◆ Assigned task:
Would you repeat exactly the part of the listing below that runs from the line containing "ទំព័រដើម (44, 73)" down to the line containing "Next (466, 2423)", inclusive, and nothing else?

◆ Data shown:
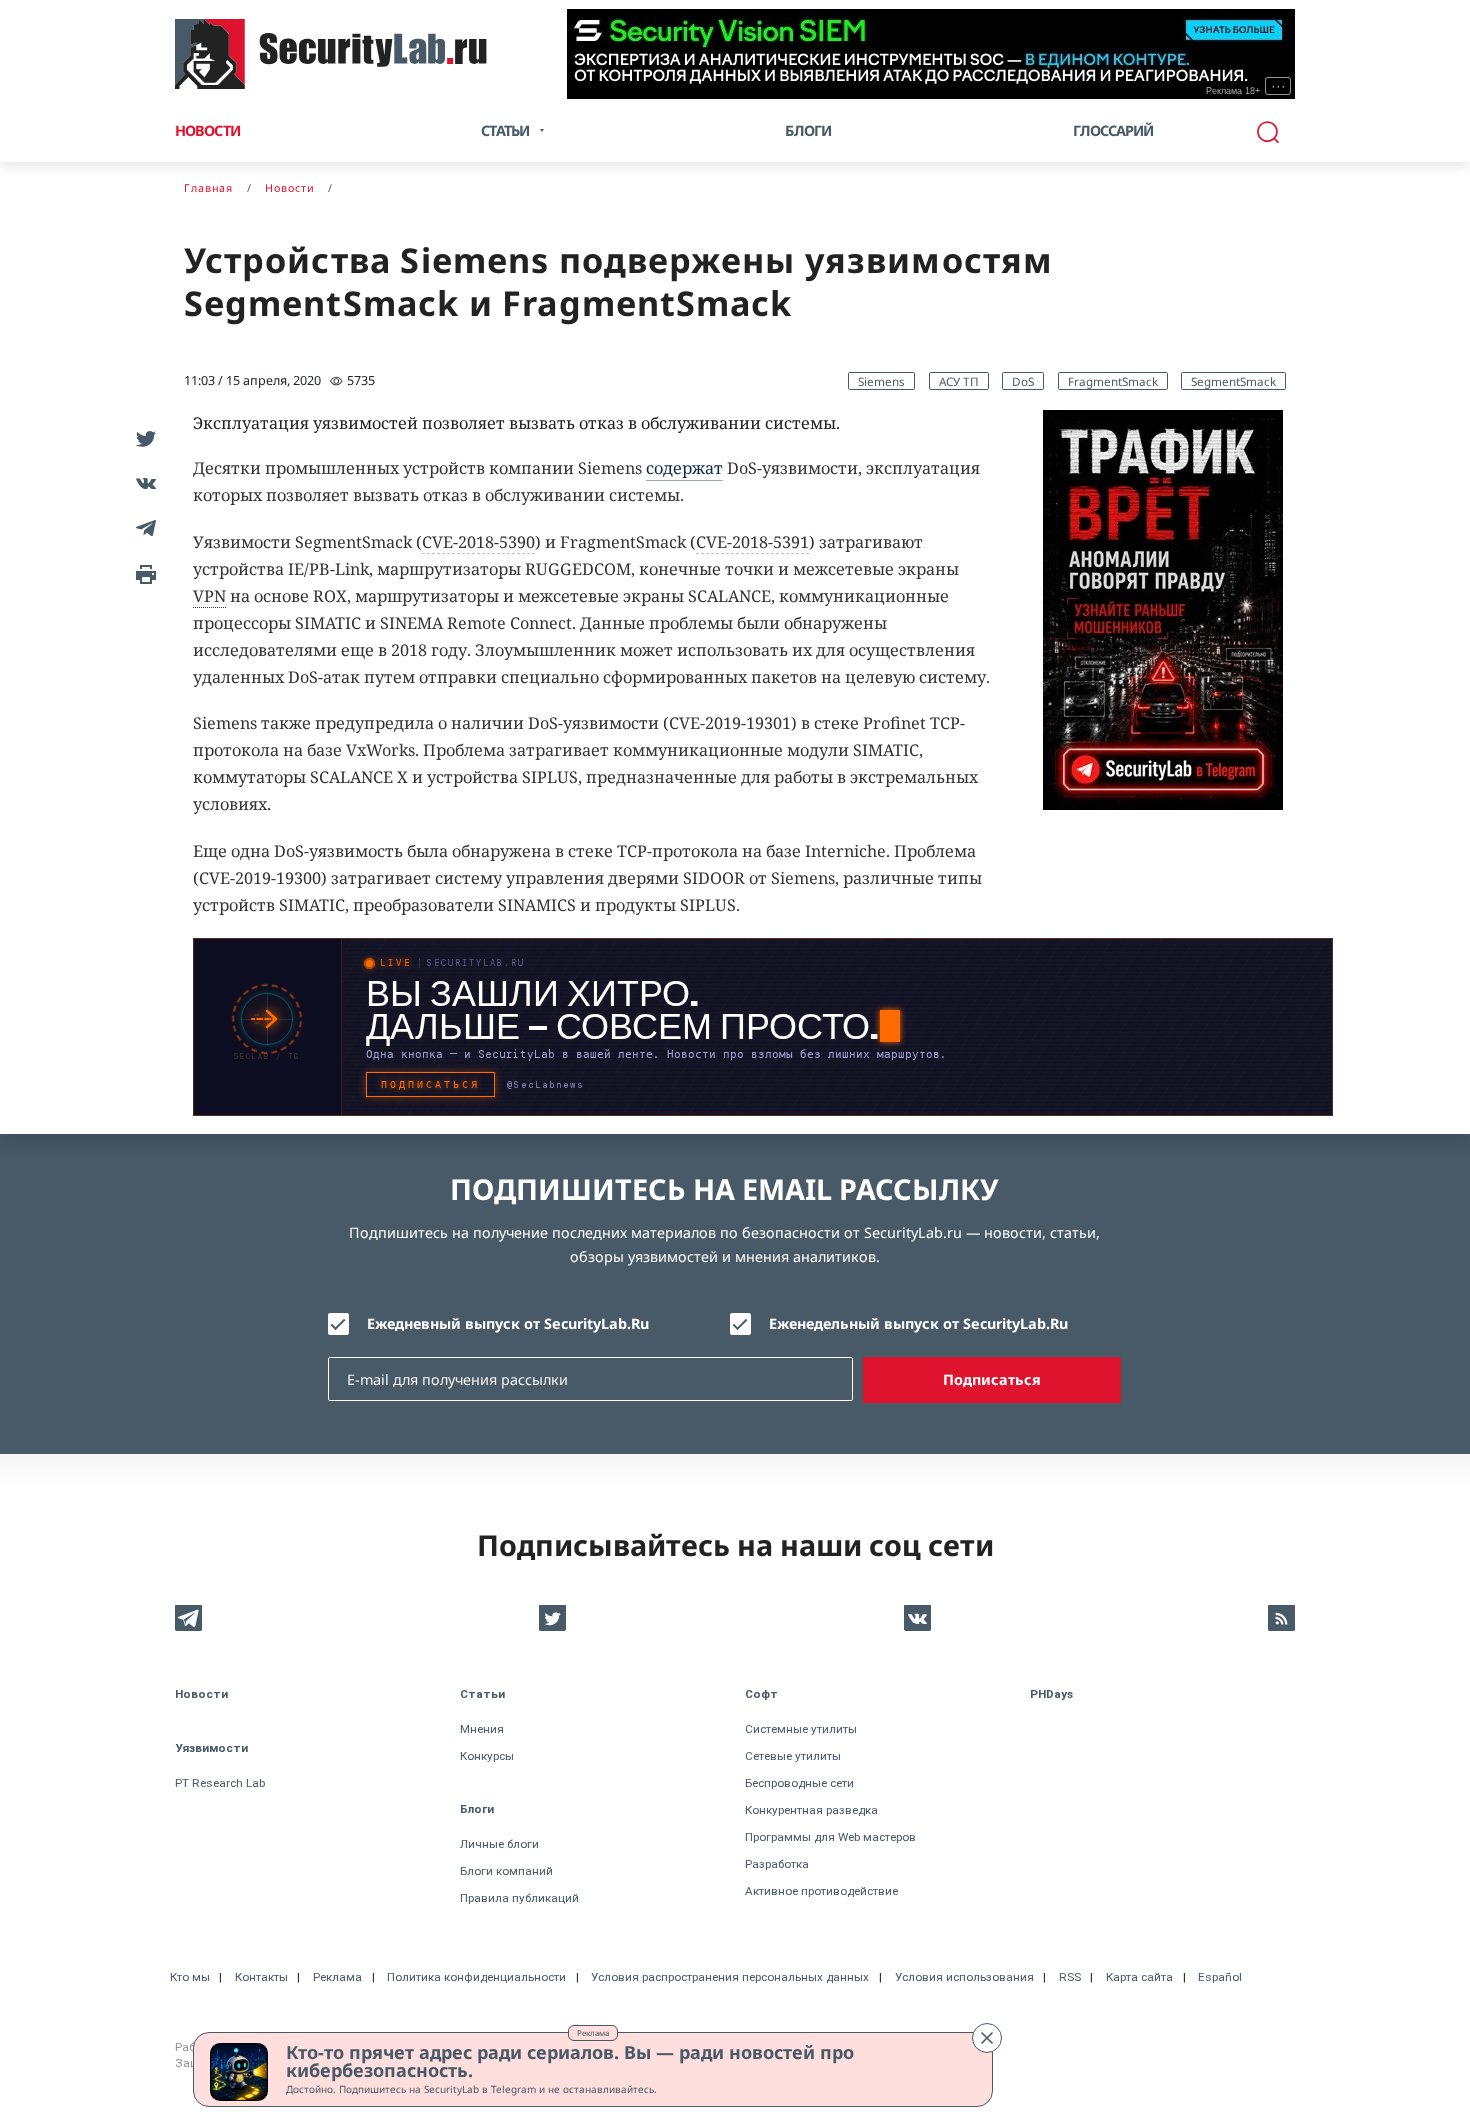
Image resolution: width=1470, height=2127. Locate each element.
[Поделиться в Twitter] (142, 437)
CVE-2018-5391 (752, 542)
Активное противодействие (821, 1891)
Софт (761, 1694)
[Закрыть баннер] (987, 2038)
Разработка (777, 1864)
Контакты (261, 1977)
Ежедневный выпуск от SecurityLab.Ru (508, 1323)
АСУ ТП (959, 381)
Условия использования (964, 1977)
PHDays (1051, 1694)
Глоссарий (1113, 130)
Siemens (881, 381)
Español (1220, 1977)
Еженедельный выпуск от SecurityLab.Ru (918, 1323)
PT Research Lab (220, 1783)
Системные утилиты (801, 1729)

* * *

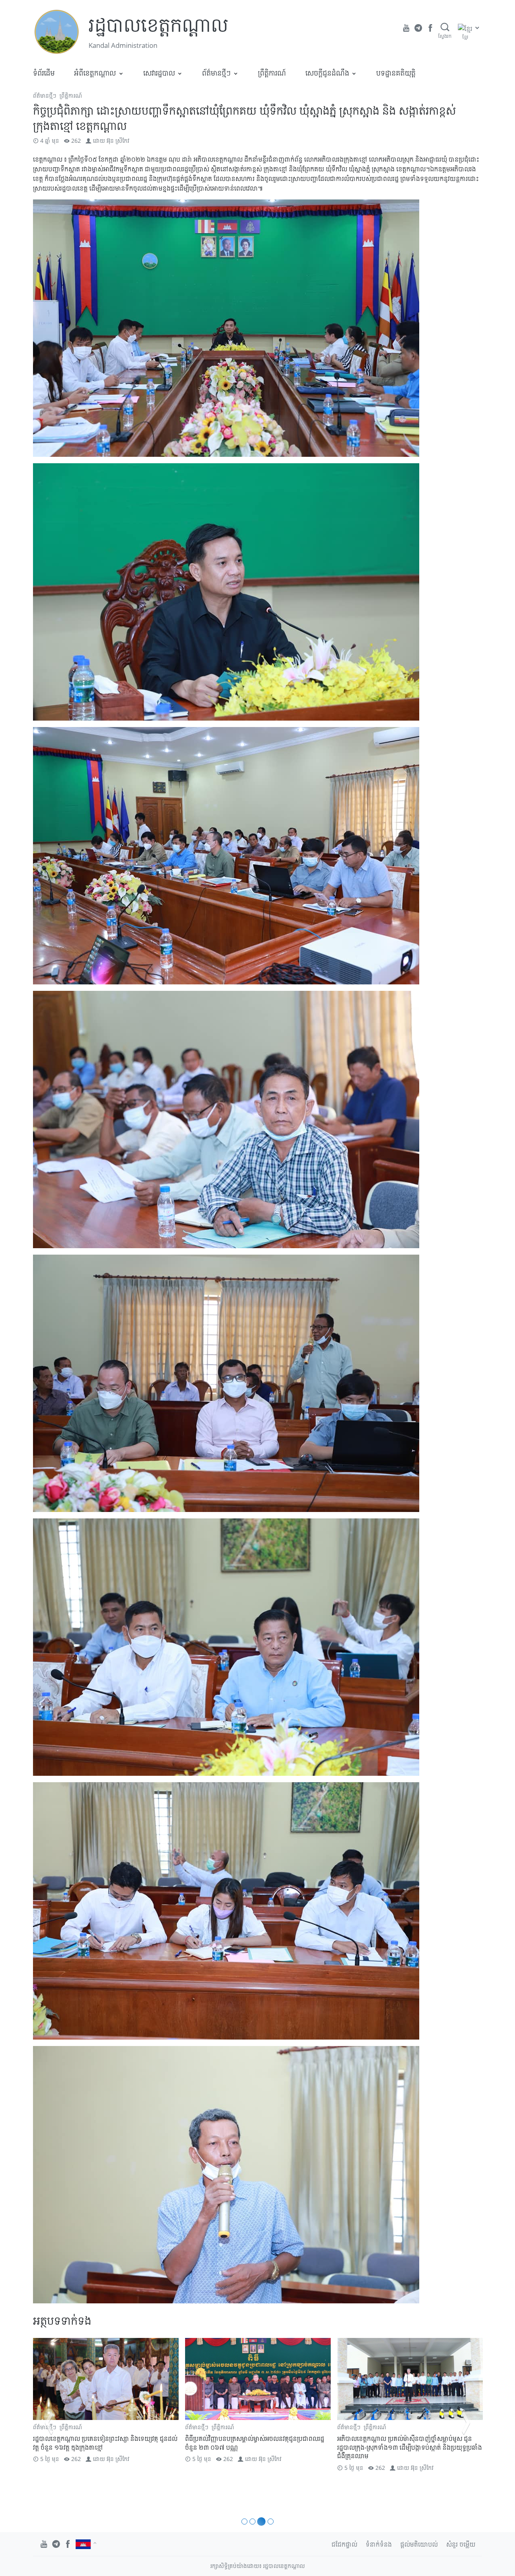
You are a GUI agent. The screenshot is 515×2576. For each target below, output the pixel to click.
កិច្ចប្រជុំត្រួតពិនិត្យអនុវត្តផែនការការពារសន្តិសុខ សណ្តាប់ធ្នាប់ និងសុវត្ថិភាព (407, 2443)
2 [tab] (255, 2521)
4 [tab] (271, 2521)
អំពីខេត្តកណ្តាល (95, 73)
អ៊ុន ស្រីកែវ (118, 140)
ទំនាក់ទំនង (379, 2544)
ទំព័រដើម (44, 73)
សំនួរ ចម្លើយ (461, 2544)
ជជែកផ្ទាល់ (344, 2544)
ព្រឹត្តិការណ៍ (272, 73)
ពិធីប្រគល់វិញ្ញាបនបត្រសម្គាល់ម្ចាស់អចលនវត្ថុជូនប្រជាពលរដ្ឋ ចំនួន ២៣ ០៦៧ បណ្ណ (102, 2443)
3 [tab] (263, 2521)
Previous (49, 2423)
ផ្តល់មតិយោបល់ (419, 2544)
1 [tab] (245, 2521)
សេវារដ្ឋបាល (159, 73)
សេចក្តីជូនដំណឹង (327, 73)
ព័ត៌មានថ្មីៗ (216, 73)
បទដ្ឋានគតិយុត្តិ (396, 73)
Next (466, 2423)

==

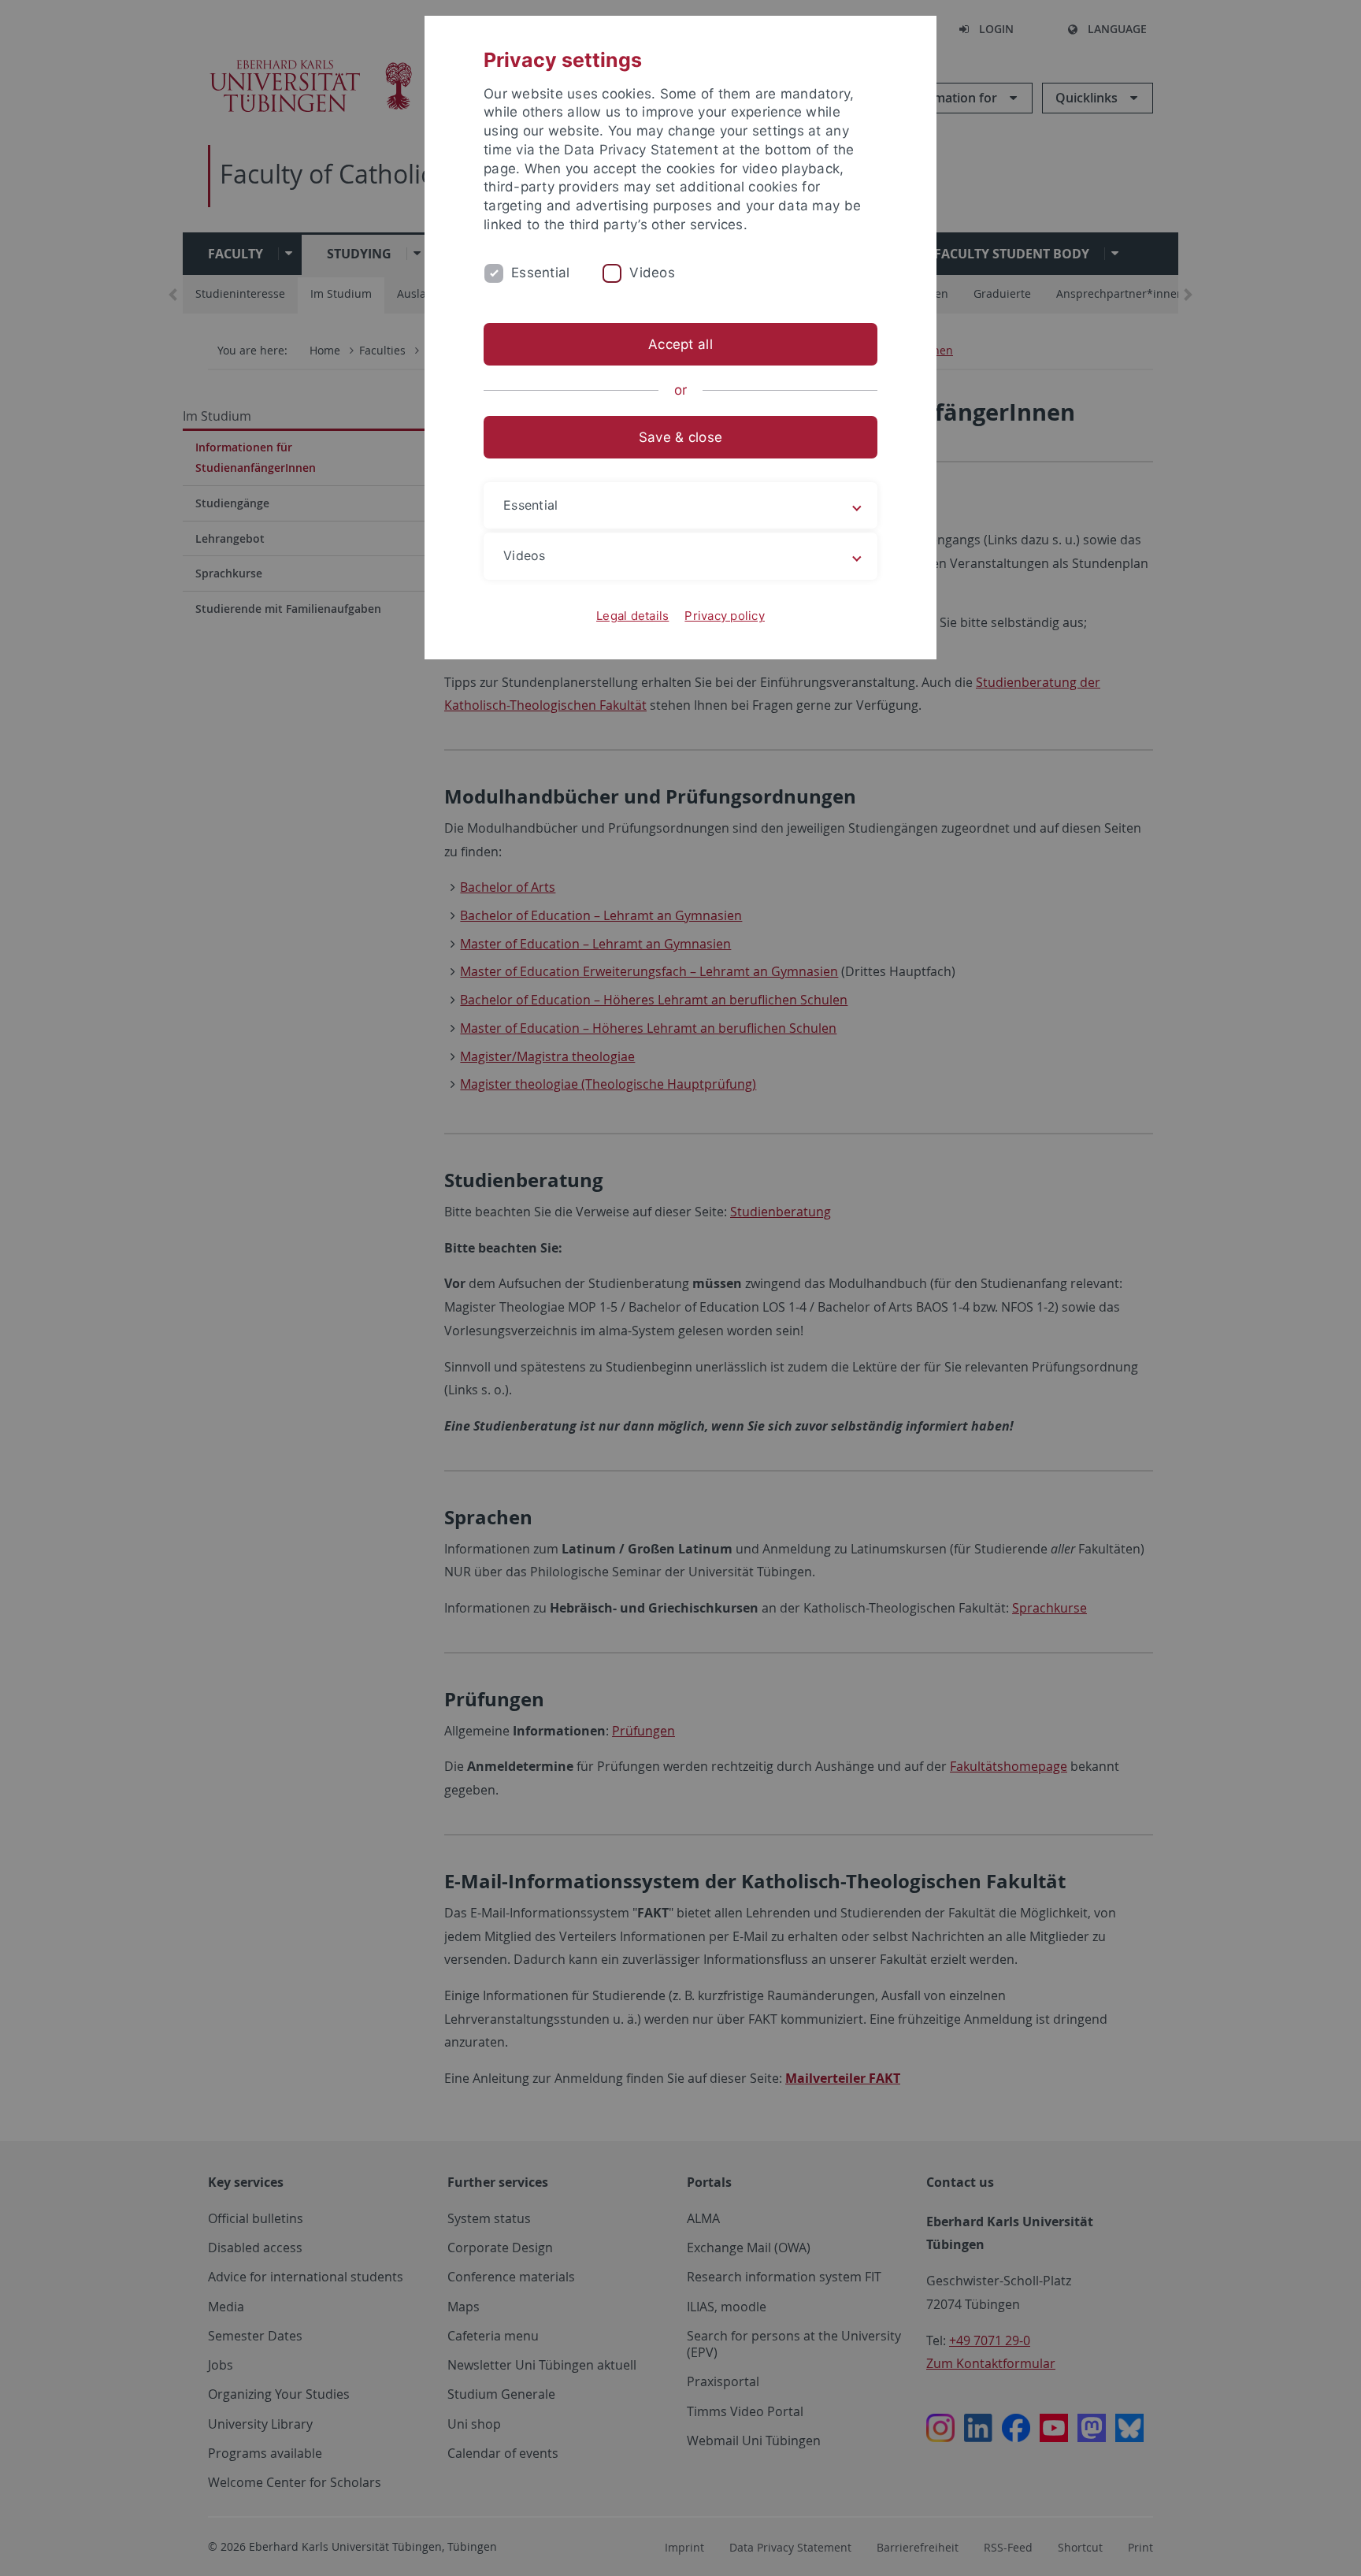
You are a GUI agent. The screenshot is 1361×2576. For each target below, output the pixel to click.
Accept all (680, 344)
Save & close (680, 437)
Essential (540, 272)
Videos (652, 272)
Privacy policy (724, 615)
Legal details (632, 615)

◆ Exercise output:
ទំព័រដើម (44, 73)
សំនួរ ចម្លើយ (461, 2544)
ជជែកផ្ទាល់ (344, 2544)
ព្រឹត្តិការណ៍ (272, 73)
ពិធីប្រគល់វិញ្ញាបនបត្រសម្គាល់ម្ចាស់អចលនវត្ថុជូនប្រជាពលរដ្ឋ ចំនួន ២៣ ០៦៧ បណ្ណ (102, 2443)
3 [tab] (263, 2521)
Previous (49, 2423)
ផ្តល់មតិយោបល់ (419, 2544)
1 [tab] (245, 2521)
សេវារដ្ឋបាល (159, 73)
សេចក្តីជូនដំណឹង (327, 73)
ព័ត៌មានថ្មីៗ (216, 73)
បទដ្ឋានគតិយុត្តិ (396, 73)
Next (466, 2423)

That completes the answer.